• **ASSIGNMENT**:
Locate, in the data below, the line that contains "Thanksgiving Eve (30, 2095)" and the line that contains "[View julievwalsh’s profile on Instagram]"; reproduce exactly those two lines and every line between them, nothing more.

(Saved data entries)

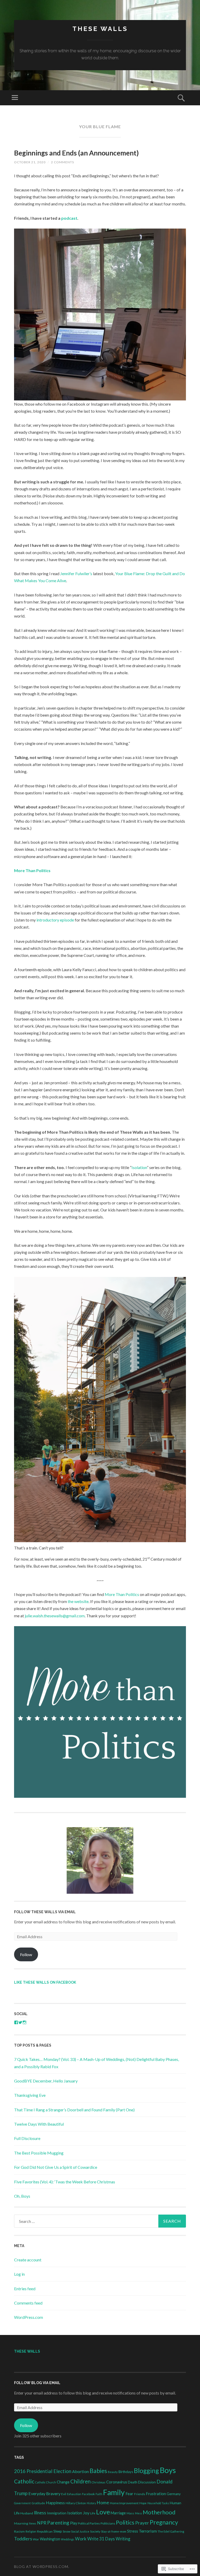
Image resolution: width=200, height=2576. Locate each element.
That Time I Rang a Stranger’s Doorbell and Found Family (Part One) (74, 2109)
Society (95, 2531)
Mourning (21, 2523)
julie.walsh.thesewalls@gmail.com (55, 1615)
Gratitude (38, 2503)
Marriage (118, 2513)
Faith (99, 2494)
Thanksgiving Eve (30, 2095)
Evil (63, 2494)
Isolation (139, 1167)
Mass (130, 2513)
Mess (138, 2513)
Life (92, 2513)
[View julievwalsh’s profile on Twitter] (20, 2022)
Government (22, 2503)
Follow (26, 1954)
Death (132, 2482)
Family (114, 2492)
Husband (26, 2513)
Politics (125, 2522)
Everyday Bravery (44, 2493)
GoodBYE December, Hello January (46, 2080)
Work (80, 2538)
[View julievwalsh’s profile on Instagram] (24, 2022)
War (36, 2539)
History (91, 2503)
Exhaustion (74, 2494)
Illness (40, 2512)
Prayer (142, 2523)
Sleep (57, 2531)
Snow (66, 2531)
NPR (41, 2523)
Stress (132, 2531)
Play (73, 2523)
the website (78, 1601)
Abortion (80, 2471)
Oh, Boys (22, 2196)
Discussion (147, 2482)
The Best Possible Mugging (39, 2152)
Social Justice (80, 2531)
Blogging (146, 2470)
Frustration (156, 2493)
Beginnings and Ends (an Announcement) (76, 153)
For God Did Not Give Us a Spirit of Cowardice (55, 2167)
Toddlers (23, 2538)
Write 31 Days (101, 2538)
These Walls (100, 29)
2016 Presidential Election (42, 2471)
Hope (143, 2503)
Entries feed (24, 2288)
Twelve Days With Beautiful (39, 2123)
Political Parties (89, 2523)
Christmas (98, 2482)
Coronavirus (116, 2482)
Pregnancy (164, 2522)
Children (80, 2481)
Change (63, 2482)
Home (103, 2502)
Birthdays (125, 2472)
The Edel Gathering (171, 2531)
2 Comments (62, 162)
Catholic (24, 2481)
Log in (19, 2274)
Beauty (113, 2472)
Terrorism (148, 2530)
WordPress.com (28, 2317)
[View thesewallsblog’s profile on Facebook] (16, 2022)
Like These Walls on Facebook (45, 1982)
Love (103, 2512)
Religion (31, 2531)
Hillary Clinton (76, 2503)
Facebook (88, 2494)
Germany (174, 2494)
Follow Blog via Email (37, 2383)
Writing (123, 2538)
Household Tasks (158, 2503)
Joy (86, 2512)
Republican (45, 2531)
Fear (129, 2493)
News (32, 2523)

==

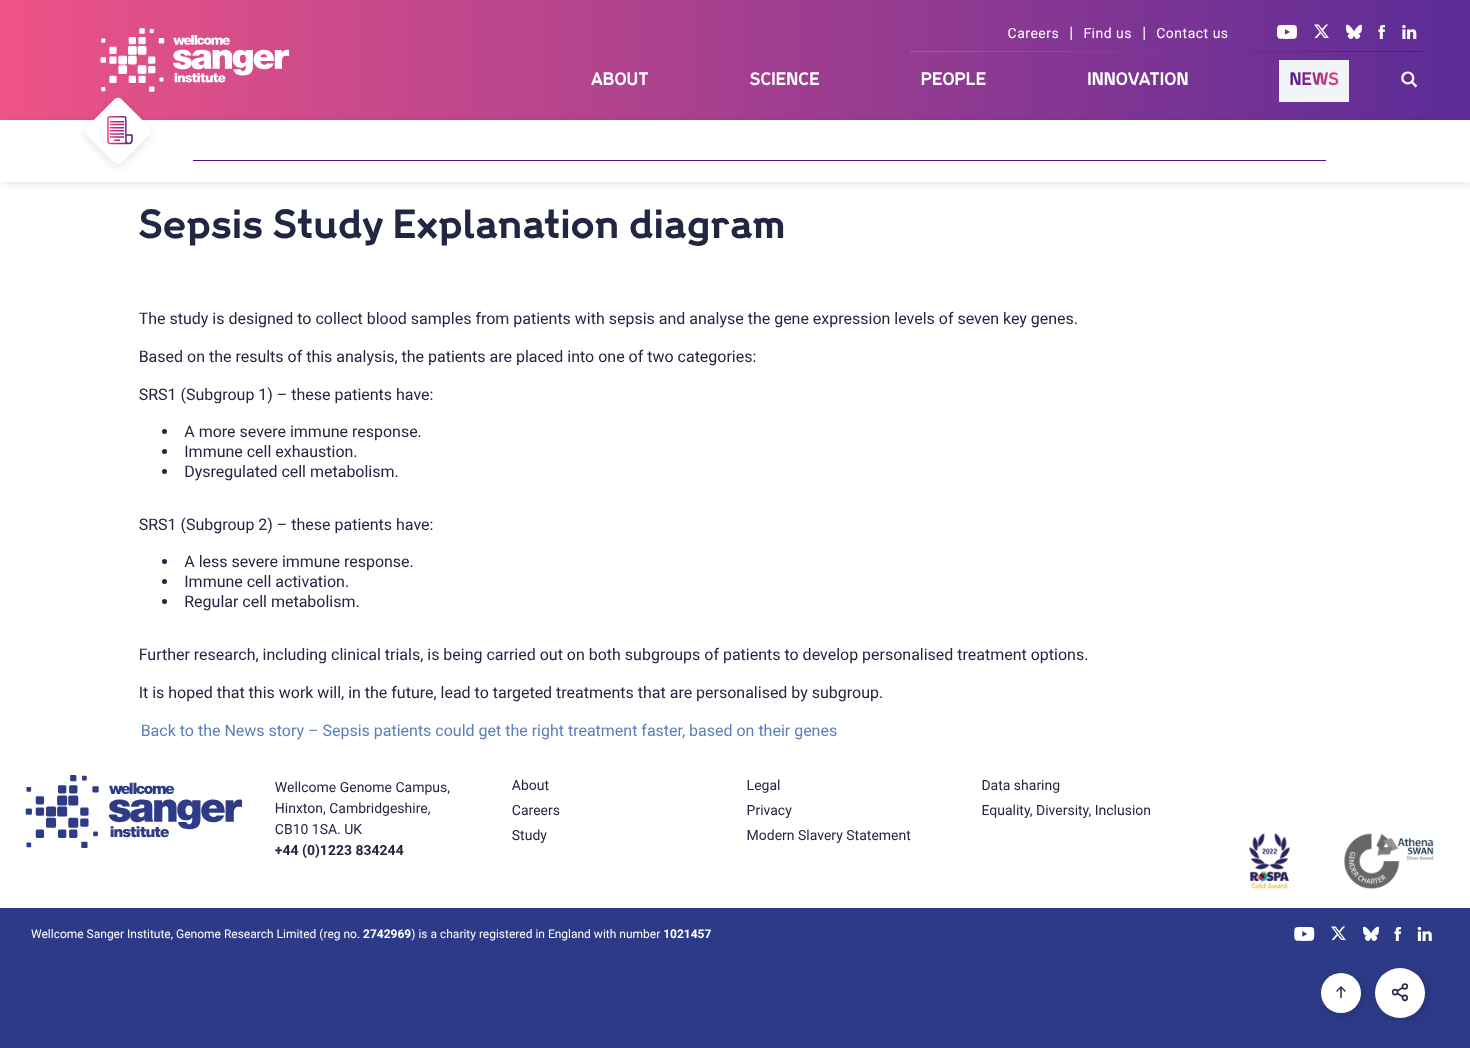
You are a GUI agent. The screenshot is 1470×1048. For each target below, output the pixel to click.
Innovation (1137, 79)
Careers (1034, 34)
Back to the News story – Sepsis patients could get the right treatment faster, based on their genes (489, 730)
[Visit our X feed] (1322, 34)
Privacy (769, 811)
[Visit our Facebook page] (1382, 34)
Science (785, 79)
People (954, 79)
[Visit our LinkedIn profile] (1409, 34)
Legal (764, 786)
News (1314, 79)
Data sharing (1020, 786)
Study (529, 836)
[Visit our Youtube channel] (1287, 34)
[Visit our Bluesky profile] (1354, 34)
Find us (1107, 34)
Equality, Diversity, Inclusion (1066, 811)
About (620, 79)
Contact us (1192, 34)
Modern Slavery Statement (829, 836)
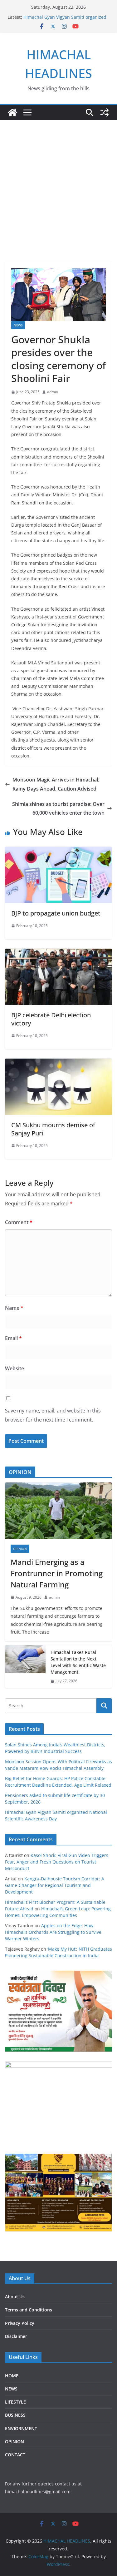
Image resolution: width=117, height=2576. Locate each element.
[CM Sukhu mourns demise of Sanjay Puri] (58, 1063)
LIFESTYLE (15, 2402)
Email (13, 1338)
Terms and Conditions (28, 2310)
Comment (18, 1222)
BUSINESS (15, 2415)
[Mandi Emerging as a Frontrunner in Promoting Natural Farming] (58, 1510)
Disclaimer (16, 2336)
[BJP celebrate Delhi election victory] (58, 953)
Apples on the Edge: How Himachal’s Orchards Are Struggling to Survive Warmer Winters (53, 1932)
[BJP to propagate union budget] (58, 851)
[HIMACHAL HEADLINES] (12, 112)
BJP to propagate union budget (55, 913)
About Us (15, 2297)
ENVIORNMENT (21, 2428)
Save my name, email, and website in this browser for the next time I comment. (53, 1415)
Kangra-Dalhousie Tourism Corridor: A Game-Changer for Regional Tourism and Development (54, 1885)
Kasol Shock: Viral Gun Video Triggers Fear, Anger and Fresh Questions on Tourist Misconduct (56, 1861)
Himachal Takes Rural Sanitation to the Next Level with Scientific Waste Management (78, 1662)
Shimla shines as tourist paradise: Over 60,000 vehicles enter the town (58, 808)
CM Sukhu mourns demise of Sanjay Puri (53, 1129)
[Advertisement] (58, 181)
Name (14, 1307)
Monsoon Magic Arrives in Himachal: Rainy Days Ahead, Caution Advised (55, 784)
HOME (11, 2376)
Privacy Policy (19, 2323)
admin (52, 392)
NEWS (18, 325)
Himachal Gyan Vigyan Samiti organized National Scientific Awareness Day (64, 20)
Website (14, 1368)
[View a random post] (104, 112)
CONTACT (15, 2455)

• **REPLY**:
Thanksgiving Eve (30, 2095)
Evil (63, 2494)
Isolation (139, 1167)
Mass (130, 2513)
Mess (138, 2513)
Life (92, 2513)
[View julievwalsh’s profile on Twitter] (20, 2022)
Government (22, 2503)
Follow (26, 1954)
Death (132, 2482)
Family (114, 2492)
Husband (26, 2513)
Politics (125, 2522)
Everyday Bravery (44, 2493)
GoodBYE December, Hello January (46, 2080)
Work (80, 2538)
[View julievwalsh’s profile on Instagram] (24, 2022)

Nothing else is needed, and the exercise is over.